The prevailing niceness of Molly Gordon and Nick Lieberman’s comedy means the gags land a little softer than they should, but there’s something quietly radical about the film’s celebration of all the quirky people who live for the stage.

28 August 2023

By Jason Anderson

Theater Camp (2023)
Sight and Sound

The first of many challenges faced by Theater Camp’s plucky crew of teachers occurs when their beloved leader Joan (Amy Sedaris) is incapacitated in an early scene, having experienced an adverse reaction to a strobe light while watching a young prospect onstage. As another character notes with all due gravitas, it’s “the first Bye Bye Birdie-related injury in the history of Passaic County.”

Joan’s absence from the summer session precipitates a wider crisis for the AdirondACTS theatre camp as her hapless son Troy (Jimmy Tatro) tries to head off a bank foreclosure and the camp’s star teachers Amos and Rebecca-Diane (Ben Platt and Molly Gordon) face big changes in their creative partnership.
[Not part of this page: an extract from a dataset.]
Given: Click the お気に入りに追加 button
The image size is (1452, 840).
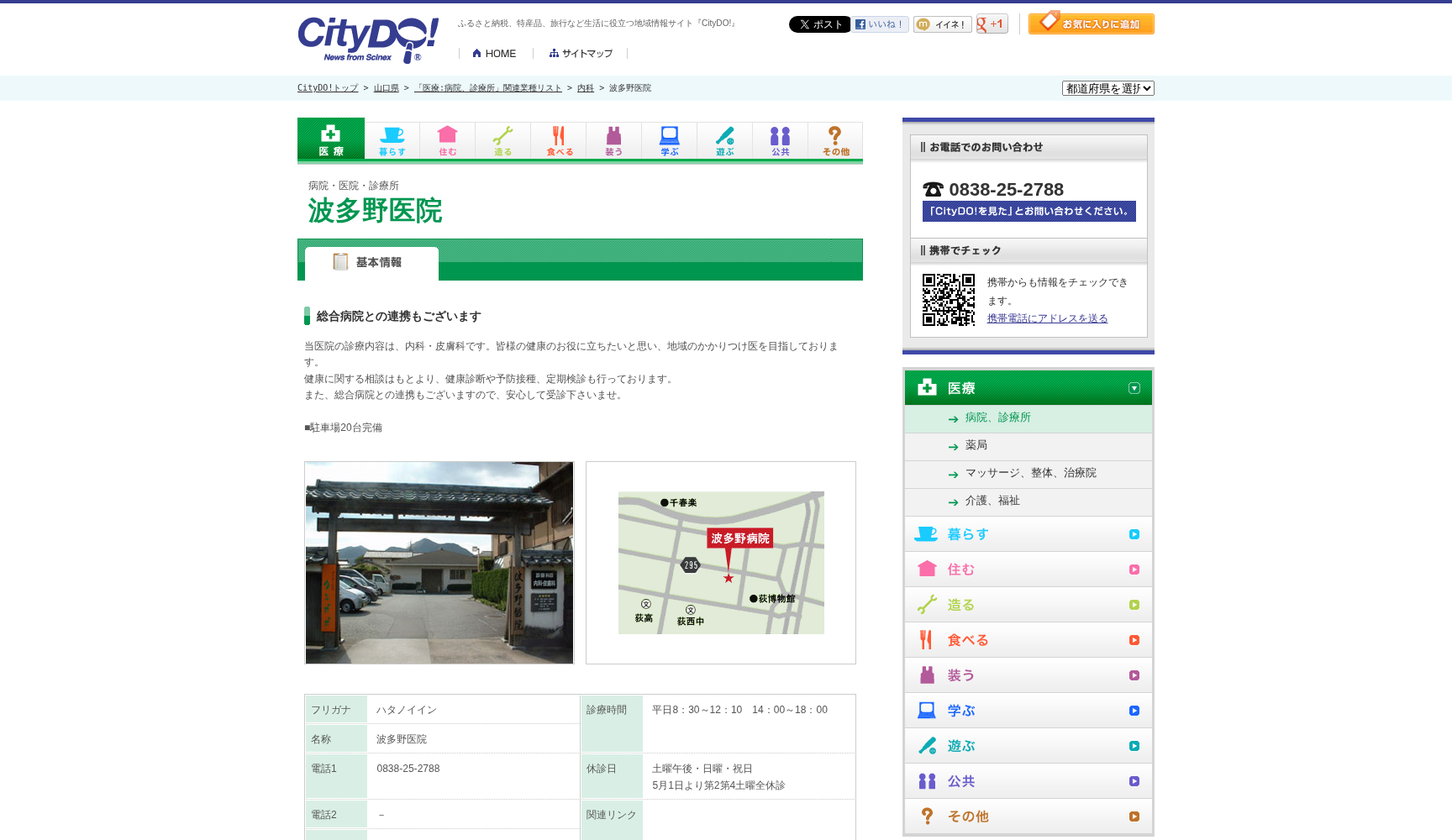Looking at the screenshot, I should coord(1091,24).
Joan’s injury has at least one more deleterious effect. That’s putting Sedaris – one of the most reliably fearless comedic performers in American stage and screen – out of action for most of Theater Camp’s running time. While congenial as a tribute to the kind of summertime havens for Broadway-loving teens that inspired the film, this debut feature by Gordon and Nick Lieberman could use more of the wilder spark that Sedaris might’ve provided.
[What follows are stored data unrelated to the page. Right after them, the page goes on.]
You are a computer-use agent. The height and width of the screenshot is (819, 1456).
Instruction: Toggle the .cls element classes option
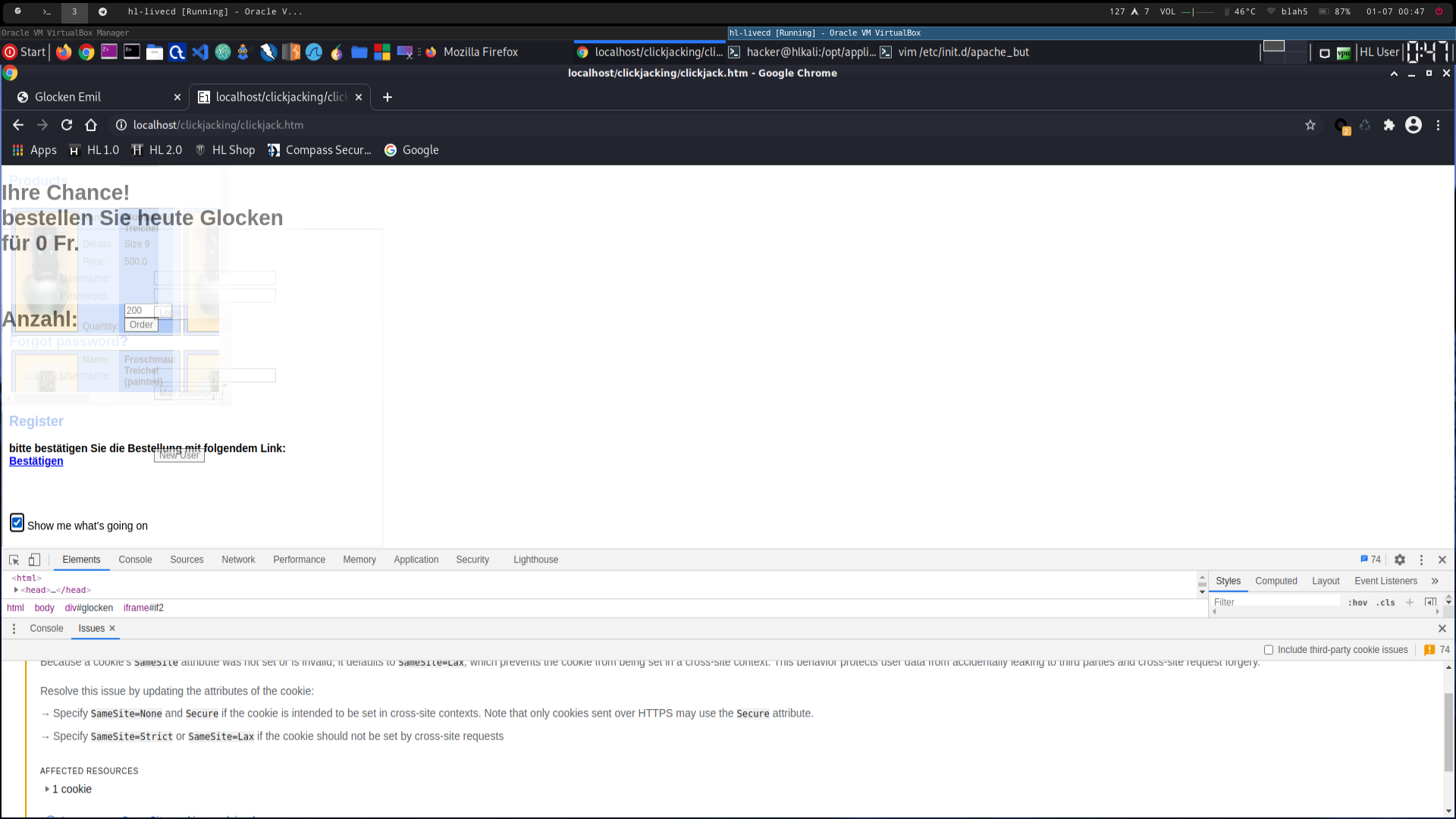pyautogui.click(x=1386, y=603)
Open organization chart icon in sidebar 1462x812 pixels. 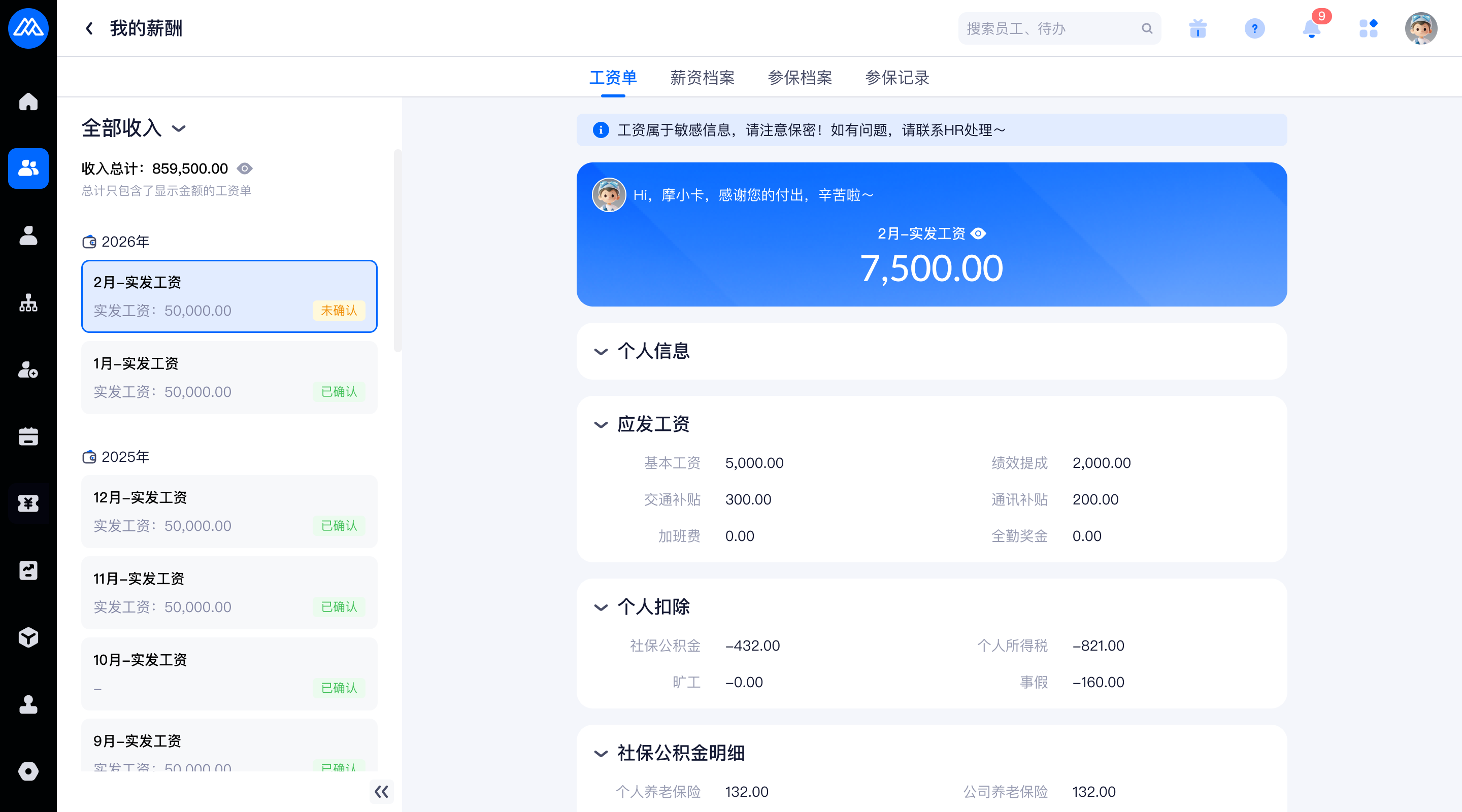click(x=28, y=303)
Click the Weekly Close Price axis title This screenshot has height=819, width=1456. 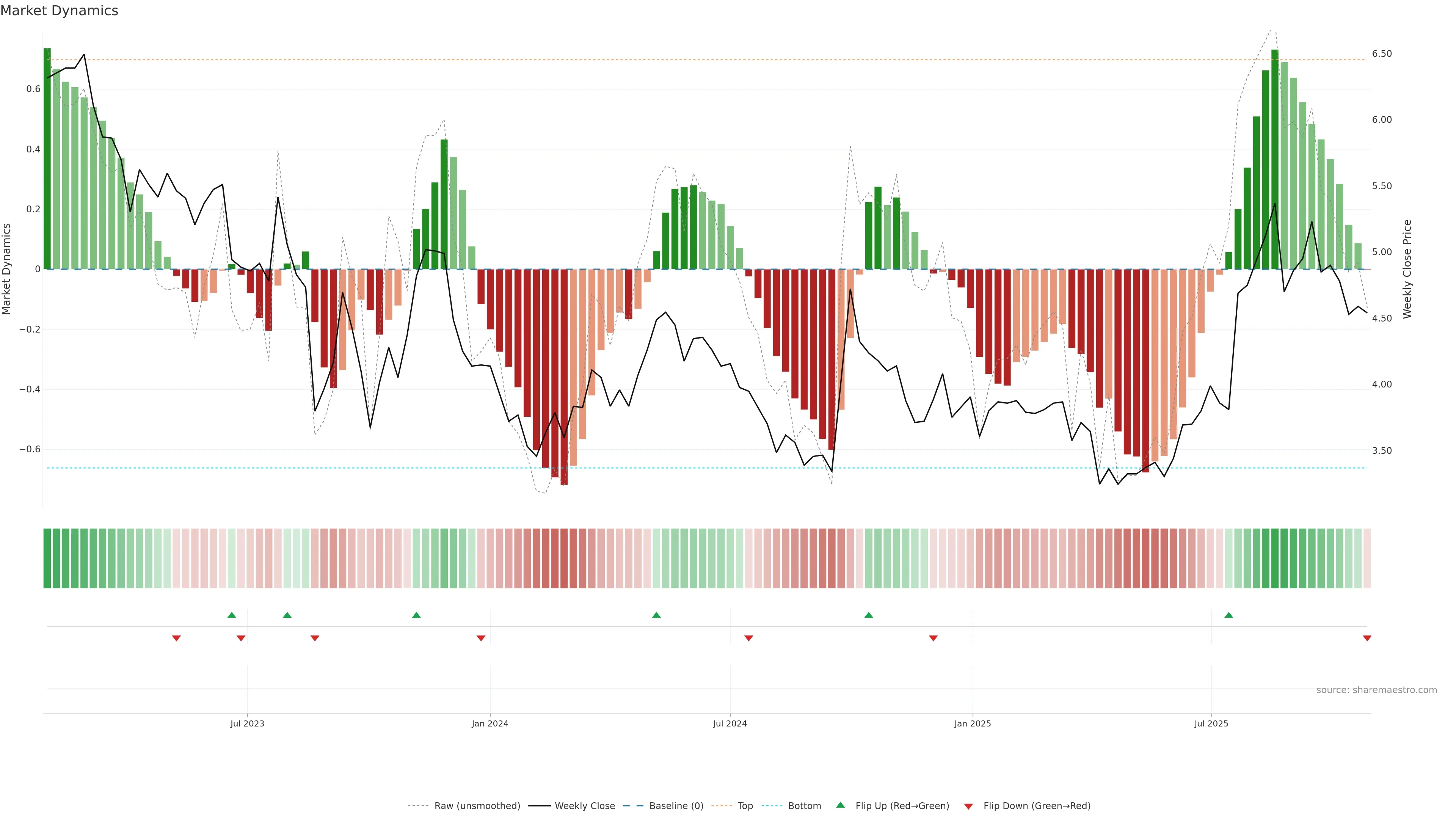coord(1407,269)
As a mockumentary full of quirky people who live for the stage, it also lacks the harder edge of Christopher Guest’s Waiting For Guffman (1996), though that’s not necessarily a bad thing. Whereas Guest’s take on his characters’ grand delusions and miniscule talents could verge on cruel, the attitude here is largely affectionate. Rather than make their characters targets of ridicule, Platt and Gordon – who also co-wrote the film with Lieberman and co-star Noah Galvin – present them as enthusiastic if somewhat solipsistic guides for the precociously talented amid a fundamentally good-hearted milieu.

Amos and Rebecca-Diane’s badly co-dependent relationship serves as a principal source of humour, as does Troy’s vulnerability to the schemes of the villainous Caroline Krauss (Patti Harrison), the director of a wealthier camp hoping to snap up the property. The creation of the Joan-inspired musical also yields some fine backstage-comedy gags, though the prevailing air of niceness means many jokes land more softly than they ought to.

But given the increasingly hostile climate for LGBTQ+ youth in the U.S., it still feels quietly radical for the film to celebrate what may be the safest of possible safe spaces for adolescents who identify first and foremost as “theatre kids”. That emphasis also leads to Theater Camp’s richest moment of comedic reversal as one male camper – who’d earlier tried to conceal his fondness for throwing footballs – comes out as heterosexual while onstage in front of his two dads. “We knew,” one parent says amid tears of love and pride. “We always knew.”

 ► Theater Camp is in UK cinemas now.